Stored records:

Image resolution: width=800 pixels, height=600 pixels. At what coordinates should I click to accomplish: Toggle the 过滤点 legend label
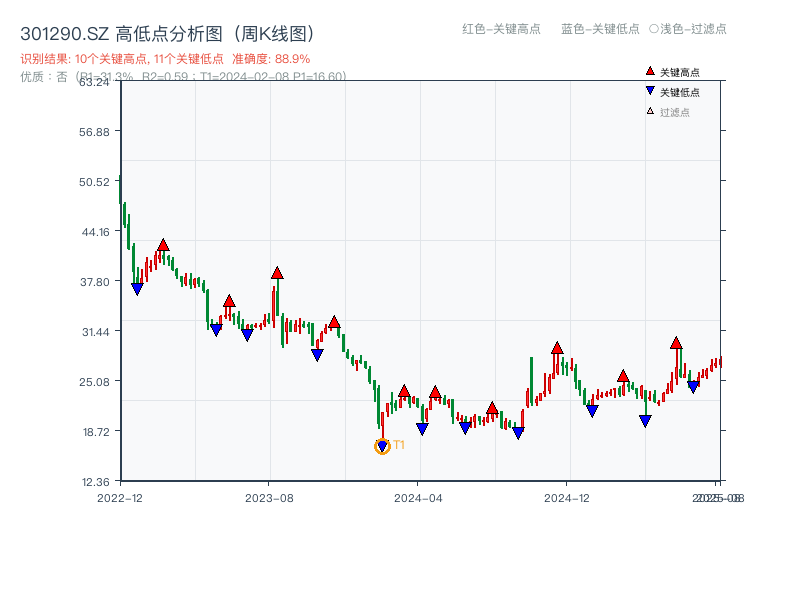(675, 112)
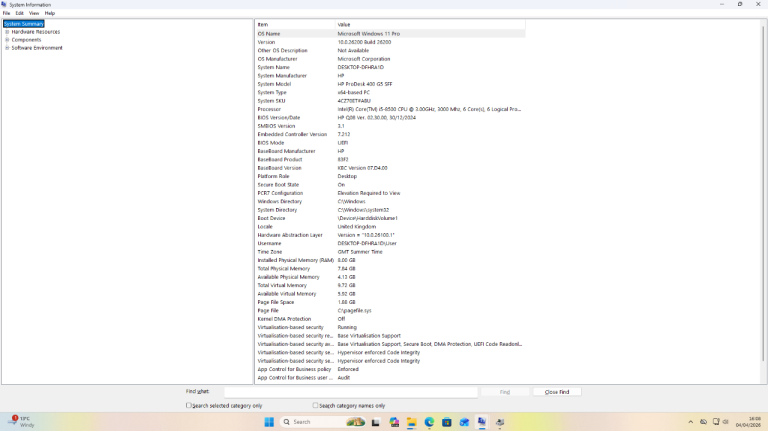Viewport: 768px width, 431px height.
Task: Open Task View from the taskbar
Action: click(x=377, y=422)
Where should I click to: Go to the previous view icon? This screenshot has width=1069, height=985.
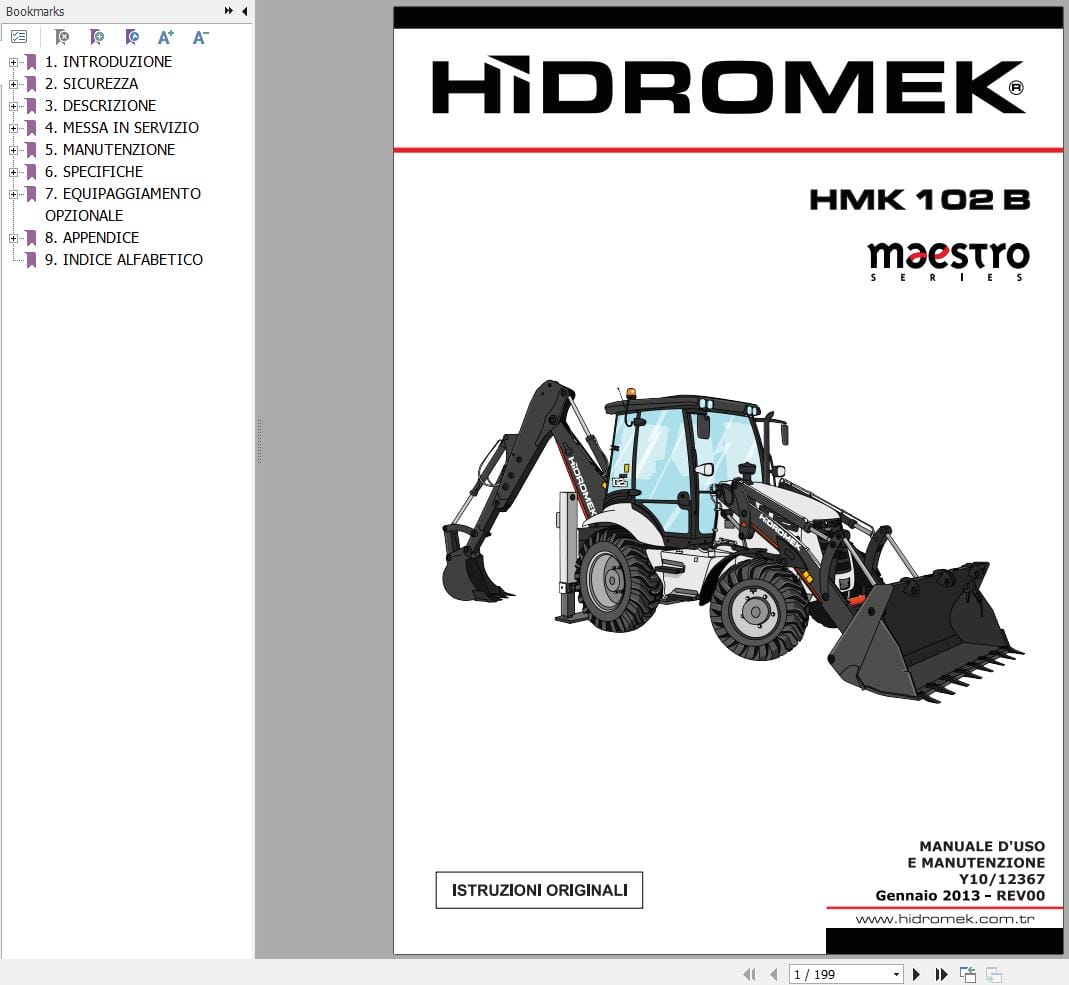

PROBLEM DESCRIPTION:
Write out each line of the data exactly; the images should be left out.

SOLUTION TO THIS EXERCISE:
Image resolution: width=800 pixels, height=600 pixels. At what coordinates should I click to accomplish: Toggle the 过滤点 legend label
(675, 112)
Viewport: 768px width, 431px height.
Task: Open Task View from the taskbar
Action: click(x=377, y=422)
Where should I click to: Go to the previous view icon? This screenshot has width=1069, height=985.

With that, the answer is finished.